→ Text block
Other utilities are separately metered for each rental unit, and it is the tenant’s responsibility to
contact each utility company to open an account in the tenant’s name and to pay for use of the
utility service. However, under Virginia law, the water authority must place a lien agains t the
property if a tenant fails to pay water and sewage charges. Landlords may withhold up to $100 of
the security deposit until provided a copy of the tenant’s paid final bill. Utility companies are not
required to notify a landlord of a service disconnection if a tenant fails to pay the service bills.
Landlords should contact the tenant and utility companies to ensure that electric power or other
essential utility services is not disconnected during extreme weather when damage to the
property might result from such service interruption.

HOUSE RULES: House rules are an addendum referenced in the lease and typically cover
parking, guests, noise, trash removal, use of common areas, laundry rooms, pools, exercise
and/or other facilities, and may establish other policies and obligations on the tenant. Landlords
must make tenants aware of the house rules and regulations before the rental agreement is
signed. Any changes or new rules adopted after a tenant signs the rental agreement must not
cause a material change or substantially alter the value of the lease agreement unless the tenant
consents to the change in writing. Tenants should know and practice the rules because they are
legally binding.

ILLEGAL CONDITIONS: The following are illegal and unenforceable conditions, even if
written into a lease agreement. Tenants cannot be required to:

      Give up rights granted to them under the VRLTA;

      Pay the landlord's attorney fees except as specified in the VRLTA;

      Give up rights to collect damages resulting from the landlord's liability;

      Authorize anyone to confess the tenant's liability on claims made by the landlord against
       the tenant;
      Give up rights or remedies related to the 120-day notice period required prior to
       conversion or renovation of apartments to condomin iums or cooperatives;

      Give up their rights to the lawful ownership of firearms in their own public housing rental
       unit, unless required to do so by federal law or regulation. This does not apply to
       privately owned rental units.

It is very important to ask any/all questions that the tenant and/or landlord may have before
signing a lease agreement, particularly if anything is unclear or the terms and rates are different
from what was previously agreed or believed. Tenants who find the language difficult to
understand or who believe that the agreement is not fully explained by the landlord should
consult with an attorney before signing the agreement. If the lease agreement is already signed, a
tenant may file a complaint with the DCCCP.

INSPECTION OF THE PREMISES: Virginia law requires landlords to provide a move-in
inspection form that lists all parts of the rental unit and itemizes any damages or conditions in the
premises at the time of occupancy. If damages are found before the lease agreement is signed,
the prospective tenant should obtain a written promise for the necessary repairs before signing
the lease. Tenants and landlords should make a photo or video record of the premises, and write
any damages or unusual wear on the inspection form for the land lord's attention. The tenant
should also write a supplemental list of any other deficiencies, damages or conditions found in
the rental unit during the first week of occupancy, and give the landlord a copy. This will help to
document pre-existing damages and protect both parties when a move-out inspection is
conducted at the end of the lease term.

RENTER’S INSURANCE: The landlord’s property insurance usually does not cover loss or
damage to a tenant's property and personal belongings. Many leases require tenants to obtain
renter's insurance that may also cover losses due to theft, fire, or the negligence of other tenants
residing in the premises.

→ Set tasks
[A] Decide whether each statement agrees with the text on Virginia rental leases, answering yes or no and quoting the words of the text that settle it: (i) A landlord may hold back up to $100 of the security deposit until shown the tenant's paid final bill. (ii) Utility companies must tell a landlord when a tenant's service is cut off for unpaid bills. (iii) The protection for lawful firearm ownership covers privately owned rental units.
[B] Carry on the text on Virginia rental leases past its final sentence.
The records come from a separate source.

→ Record excerpts

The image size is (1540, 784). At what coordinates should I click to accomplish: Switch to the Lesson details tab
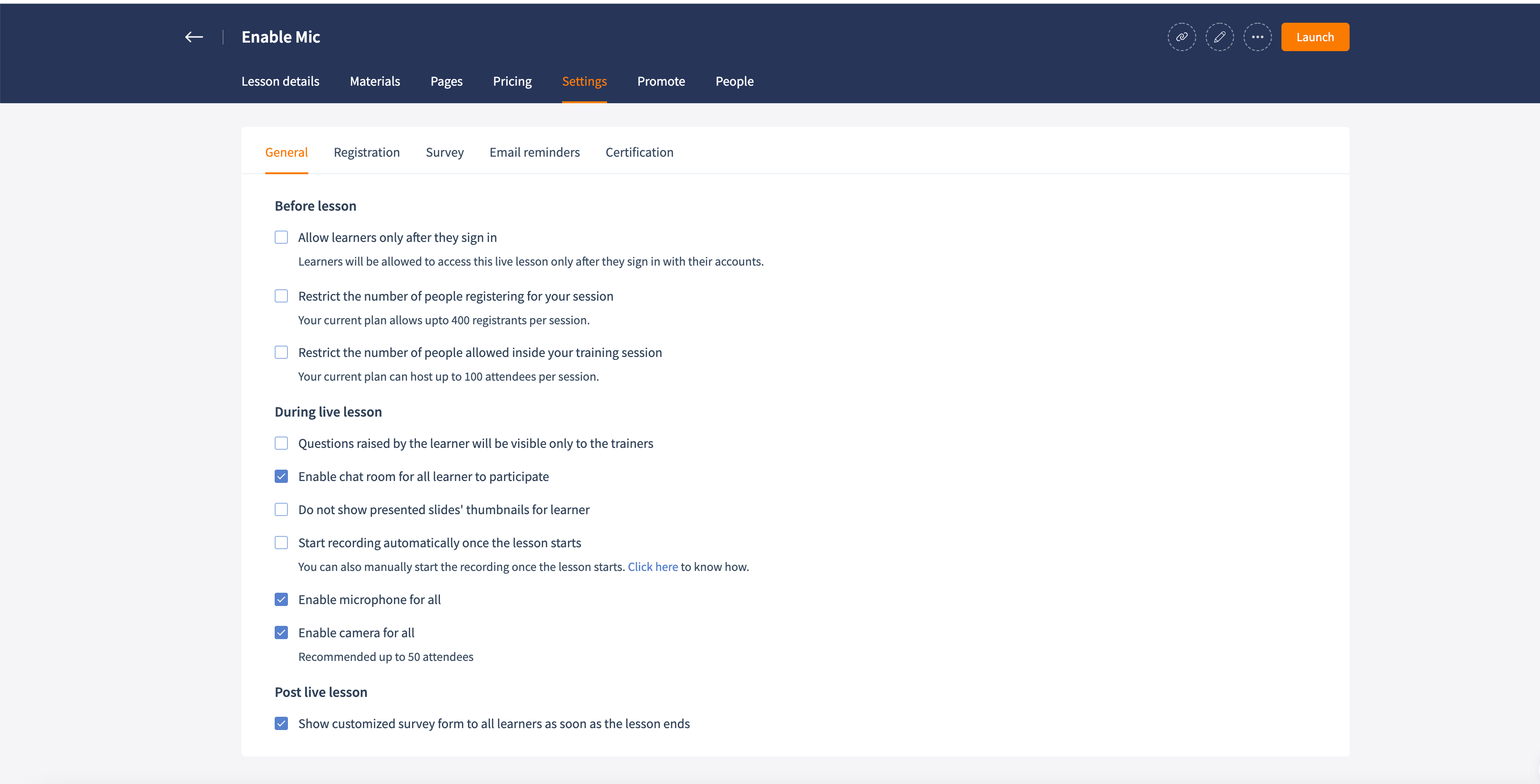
...
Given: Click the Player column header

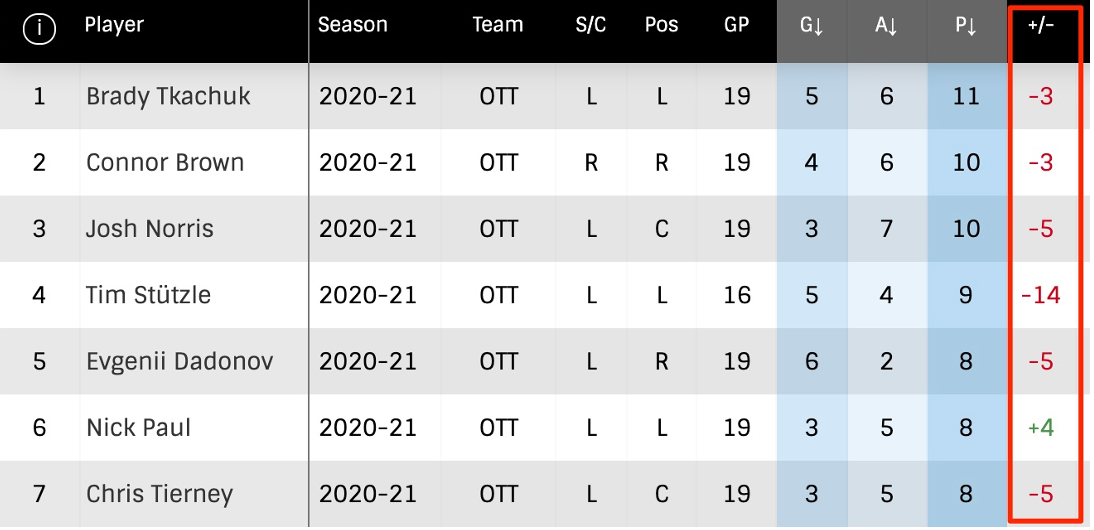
---
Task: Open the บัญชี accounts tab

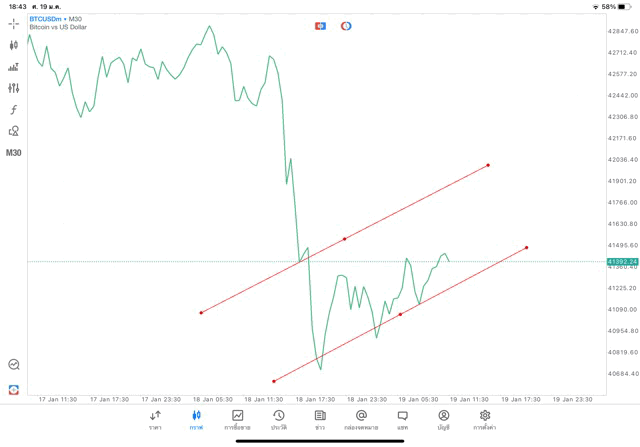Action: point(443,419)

→ Answers to the tasks
[A]
(i) Yes: "Landlords may withhold up to $100 of the security deposit until provided a copy of the tenant’s paid final bill."
(ii) No: "Utility companies are not required to notify a landlord of a service disconnection if a tenant fails to pay the service bills."
(iii) No: "This does not apply to privately owned rental units."

[B]
                                    DURING THE RENTAL

PAYMENT OF RENT: A tenant’s most important obligation is to pay the rent on time. A tenant
must know clearly whether the landlord requires a personal check, money order, or cashiers or
certified check; and whether the payment is to be mailed to the landlord, his bank, delivered in
person, or other arrangement. Failure to pay rent, or frequent late payments, can be cause for
eviction by the landlord. Upon a default judgment for nonpayment of rent, the VRLTA requires
immediate issuance of an eviction notice by the court, and the usual 10-day appeal period for an
eviction judgment does not apply. If a tenant is unable to pay rent on time, he/she should explain
the situation, in writing, as soon as possible to the landlord who may agree to a different rent
payment plan to avoid the inconvenience and cost of eviction proceedings in court.

LANDLORD’S OPTIONS FOR UNPAID RENT:
      Late Fees: Late fees and legal fees, if specified in the rental agreement, may be charged
       in addition to the rent payment that is due.

      Returned Check Fees: If a tenant’s personal check is returned by a bank for insufficient
       funds or other reason, a fee may be charged for the returned check if specified in the
       rental agreement. If the returned check was a rent payment, the rent is unpaid and the
       tenant may be charged a late fee (if specified in the rental agreement) in addition to the
       returned check fee and the rent payment itself.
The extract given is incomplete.